Eugenia Ramírez Miori: Le tango comme personne

Un film, La cantante de Tango, un disque, des concerts et des leçons de tango pour Eugenia Ramírez Miori. Ecoutez sa voix et battre son coeur.

Elle chante le tango comme personne. Elle n’avait pourtant jamais imaginé qu’un jour elle oserait. Et si elle chante, c’est parce que Diego Martinez Vignatti le lui a demandé, pour les besoins de son film, La cantante de Tango. Rôle principal : Eugenia Ramírez Miori, muse inspiratrice : la même, pour vous servir, passionnément.

Elle joue comme personne. Depuis qu’elle a 6 ans, elle sait ce qu’elle veut : être comédienne. Un très bon prof de théâtre à l’école, « j’étais amoureuse de ce cours », il n’y a qu’Eugenia pour dire ce genre de choses. Puis un conseil, qu’il lui donne quand elle a 12 ans : « Ne suivez plus de leçons de théâtre, développez votre personnalité. Et après seulement, vous irez au conservatoire. » Elle obéit religieusement, tâte du dessin, de la danse, de l’écriture, grandit et s’inscrit à 17 ans au Conservatorio Nacional de Arte Dramatico de Buenos Aires, Argentine. Un soir de 1993, en première année, un « je pars, j’ai cours de tango » lancé par un garçon de sa classe sonne à son oreille de manière tellement exotique qu’elle le suit, arrive dans un endroit « un peu glauque », on l’invite, elle s’exécute, conclusion du maître : « tu danses déjà. » Elle est de celles qui ont appris le tango quand il n’était pas à la mode, avec de très vieux messieurs élégants et peu bavards. Elle est aussi de celles, si rares, qui ont choisi de transmettre leur(s) savoir(s) en enseignant seule, elle sera l’homme et la femme, elle rit, « Avant cela aurait été… », elle ne trouve pas le mot en français, dit « une herejia » et choisit de le traduire par « blasphème ».

« Sentir que l’univers est trop vaste. »


Elle danse le tango comme personne. Comme un langage universel qu’elle parlera d’abord, à défaut du français, quand viendra le temps de l’exil choisi. Elle a rencontré Diego Martinez Vignatti revenu en Argentine après ses études de cinéma à l’Insas à Bruxelles.
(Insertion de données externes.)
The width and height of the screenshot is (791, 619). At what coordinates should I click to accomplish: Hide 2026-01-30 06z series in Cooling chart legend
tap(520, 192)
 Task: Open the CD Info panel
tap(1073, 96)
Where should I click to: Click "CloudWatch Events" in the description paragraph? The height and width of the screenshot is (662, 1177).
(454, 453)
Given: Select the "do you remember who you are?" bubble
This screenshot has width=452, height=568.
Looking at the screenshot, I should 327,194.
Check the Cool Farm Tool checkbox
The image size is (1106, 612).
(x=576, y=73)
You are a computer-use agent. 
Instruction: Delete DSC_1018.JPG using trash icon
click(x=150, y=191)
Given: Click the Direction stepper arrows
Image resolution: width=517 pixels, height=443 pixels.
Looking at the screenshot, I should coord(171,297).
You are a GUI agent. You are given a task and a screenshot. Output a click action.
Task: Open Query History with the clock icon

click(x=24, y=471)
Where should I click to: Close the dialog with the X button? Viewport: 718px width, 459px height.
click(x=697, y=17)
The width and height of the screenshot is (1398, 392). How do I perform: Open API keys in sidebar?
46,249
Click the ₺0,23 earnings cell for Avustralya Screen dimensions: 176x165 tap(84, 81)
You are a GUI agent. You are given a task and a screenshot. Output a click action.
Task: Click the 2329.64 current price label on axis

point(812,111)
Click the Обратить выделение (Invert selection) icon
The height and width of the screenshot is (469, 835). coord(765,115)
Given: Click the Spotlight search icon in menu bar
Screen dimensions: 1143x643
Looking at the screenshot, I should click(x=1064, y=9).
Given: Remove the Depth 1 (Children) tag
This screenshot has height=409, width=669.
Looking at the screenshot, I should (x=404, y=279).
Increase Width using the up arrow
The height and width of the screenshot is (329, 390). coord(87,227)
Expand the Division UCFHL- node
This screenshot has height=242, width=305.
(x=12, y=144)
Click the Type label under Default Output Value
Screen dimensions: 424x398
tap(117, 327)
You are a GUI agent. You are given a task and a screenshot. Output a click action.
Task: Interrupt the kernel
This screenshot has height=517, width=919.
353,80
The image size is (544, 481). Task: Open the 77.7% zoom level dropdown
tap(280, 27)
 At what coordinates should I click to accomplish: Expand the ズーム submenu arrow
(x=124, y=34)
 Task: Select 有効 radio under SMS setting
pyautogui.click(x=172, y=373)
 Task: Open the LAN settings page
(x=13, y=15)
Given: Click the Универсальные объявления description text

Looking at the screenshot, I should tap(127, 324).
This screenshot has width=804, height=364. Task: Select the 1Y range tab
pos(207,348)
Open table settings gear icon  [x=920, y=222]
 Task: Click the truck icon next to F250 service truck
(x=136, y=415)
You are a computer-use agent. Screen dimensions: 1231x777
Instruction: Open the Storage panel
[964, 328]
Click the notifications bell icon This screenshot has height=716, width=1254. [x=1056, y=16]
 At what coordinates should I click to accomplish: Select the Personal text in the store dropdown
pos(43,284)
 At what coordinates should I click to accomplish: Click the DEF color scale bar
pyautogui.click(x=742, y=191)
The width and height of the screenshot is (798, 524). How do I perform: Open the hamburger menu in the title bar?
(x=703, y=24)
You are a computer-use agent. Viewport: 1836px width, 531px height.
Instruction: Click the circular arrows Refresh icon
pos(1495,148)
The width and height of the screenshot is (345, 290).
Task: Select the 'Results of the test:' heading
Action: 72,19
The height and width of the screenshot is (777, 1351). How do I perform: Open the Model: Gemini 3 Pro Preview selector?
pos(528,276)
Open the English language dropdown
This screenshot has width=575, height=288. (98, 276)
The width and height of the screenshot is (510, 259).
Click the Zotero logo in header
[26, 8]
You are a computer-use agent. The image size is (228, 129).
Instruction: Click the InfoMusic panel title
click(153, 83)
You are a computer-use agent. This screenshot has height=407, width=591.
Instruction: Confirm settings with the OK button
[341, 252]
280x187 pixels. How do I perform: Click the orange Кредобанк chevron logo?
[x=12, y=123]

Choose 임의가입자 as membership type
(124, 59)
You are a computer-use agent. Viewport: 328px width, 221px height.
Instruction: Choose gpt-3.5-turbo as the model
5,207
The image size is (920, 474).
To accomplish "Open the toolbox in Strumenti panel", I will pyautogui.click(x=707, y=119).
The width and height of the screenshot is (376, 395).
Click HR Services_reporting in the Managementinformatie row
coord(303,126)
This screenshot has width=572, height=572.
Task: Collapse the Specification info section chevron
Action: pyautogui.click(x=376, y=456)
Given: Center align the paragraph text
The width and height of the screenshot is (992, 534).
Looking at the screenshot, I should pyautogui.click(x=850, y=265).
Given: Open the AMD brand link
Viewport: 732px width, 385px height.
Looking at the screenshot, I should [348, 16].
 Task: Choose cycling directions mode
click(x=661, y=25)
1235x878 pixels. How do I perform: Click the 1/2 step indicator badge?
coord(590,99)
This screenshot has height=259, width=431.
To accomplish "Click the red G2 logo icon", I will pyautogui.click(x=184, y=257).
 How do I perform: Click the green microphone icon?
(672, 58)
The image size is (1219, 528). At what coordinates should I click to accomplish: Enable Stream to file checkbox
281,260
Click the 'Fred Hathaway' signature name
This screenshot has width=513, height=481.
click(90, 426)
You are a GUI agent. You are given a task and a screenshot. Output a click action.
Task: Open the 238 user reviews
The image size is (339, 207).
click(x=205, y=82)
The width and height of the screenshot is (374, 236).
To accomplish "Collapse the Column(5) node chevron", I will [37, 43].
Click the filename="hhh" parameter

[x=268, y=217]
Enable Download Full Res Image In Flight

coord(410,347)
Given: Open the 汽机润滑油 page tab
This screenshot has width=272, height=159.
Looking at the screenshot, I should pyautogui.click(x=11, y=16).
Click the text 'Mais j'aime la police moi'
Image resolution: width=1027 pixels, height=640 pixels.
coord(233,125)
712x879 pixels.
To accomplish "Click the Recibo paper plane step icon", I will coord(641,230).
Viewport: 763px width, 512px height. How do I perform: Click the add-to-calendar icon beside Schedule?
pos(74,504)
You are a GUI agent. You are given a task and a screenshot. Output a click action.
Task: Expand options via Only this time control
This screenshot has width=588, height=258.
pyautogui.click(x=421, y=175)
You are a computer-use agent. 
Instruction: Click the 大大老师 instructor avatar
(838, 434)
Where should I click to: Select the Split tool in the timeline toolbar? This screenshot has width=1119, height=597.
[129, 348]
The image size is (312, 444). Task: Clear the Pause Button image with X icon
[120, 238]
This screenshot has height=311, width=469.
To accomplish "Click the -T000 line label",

Il y tourne Nosotros, un documentaire sur les habitants de Buenos Aires et leur culture, un film « qui fait honneur à nos ancêtres, au tango, cette chose complexe et magnifique », Eugenia est de l’aventure. Et du voyage retour, la faute à l’amour. La voilà en Belgique, on est en 2002, elle a décidé d’« être heureuse, ici », mais qui voudrait d’une comédienne qui parle espagnol ? Elle se met à enseigner le tango, comme là-bas, mais aux amis puis aux amis d’amis puis dans son école, qu’elle fonde en 2003 et appelle Nosotros Tango club, à leur image. Diego, lui, a écrit un scénario rien que pour elle, où elle serait chanteuse de tango et connaîtrait la douleur et l’exil, il l’a appelé La cantante de Tango, il leur faudra des années pour monter ce projet. Alors, entretemps, il ronge son frein et tourne La Marea, son premier long métrage de fiction, un vrai film d’auteur puissant et instinctif, radical comme l’est cet homme « intranquille ». Avec Eugenia dans le rôle principal.

Aujourd’hui, La cantante de Tango est sur les écrans. Diego en parle comme personne, Eugenia y chante, y joue, y danse et y porte des robes de Tim Van Steenbergen comme elle seule. La bande originale du film vit même sa propre vie en version cd, avec la voix d’Eugenia qu’elle a travaillée, avec intensité, depuis longtemps déjà – elle aime la perfection. Elle dit qu’elle a « changé d’axe » : « Cela fait dix-huit ans que je travaille dans le tango. Grâce au chant, c’est comme si j’avais commencé hier. Il faut des choses comme ça, pour avoir envie, pour sentir que l’univers est trop vaste et qu’on ne va jamais le parcourir assez… »
Il y a une chanson qu’Eugenia préfère entre toutes, Malena – c’est un prénom, c’est joli, c’est celui qu’ils ont choisi pour leur fillette de 3 ans. C’est aussi l’histoire d’une femme qui « chante le tango avec une voix d’ombre » et « tient sa peine du bandonéon ». Elle n’ose pas encore l’interpréter sur scène, « pas prête », « trop magnifique ». En attendant, elle prend à bras le corps « les tangos un peu oubliés, restés là au fond des tiroirs » et les joyeux – il y en a peu mais elle aime « trop fêter la vie, la danse, la musique » pour ne pas partager ça. Eugenia, comme personne.